◆ Description of the task: First find the line with "Image resolution: width=424", then reproduce it and all following lines of the data to the end, exactly and with no pictures, adding nothing.

◆ Task data:
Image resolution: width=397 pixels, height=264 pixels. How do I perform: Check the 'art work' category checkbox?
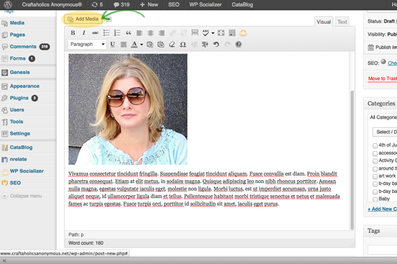tap(375, 176)
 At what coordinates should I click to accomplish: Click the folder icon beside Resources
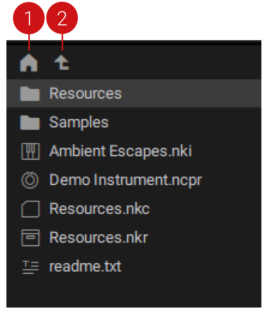30,93
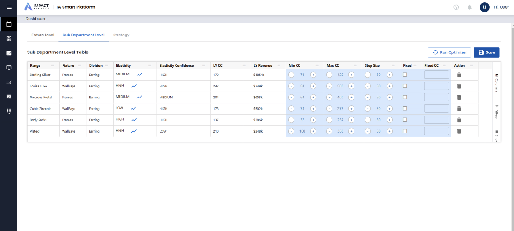Open the hamburger menu in the sidebar
This screenshot has width=514, height=231.
[x=9, y=7]
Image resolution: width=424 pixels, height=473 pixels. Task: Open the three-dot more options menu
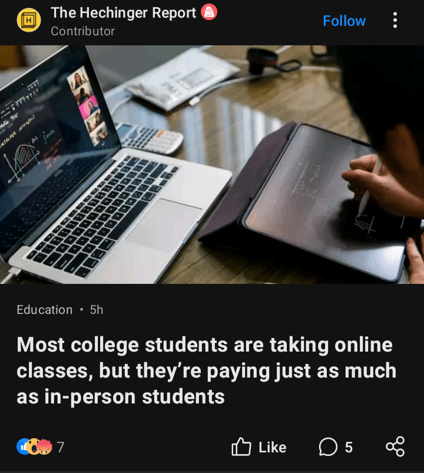(395, 20)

◆ Exercise answer:
Image resolution: width=424 pixels, height=473 pixels. Task: Open the three-dot more options menu
(395, 20)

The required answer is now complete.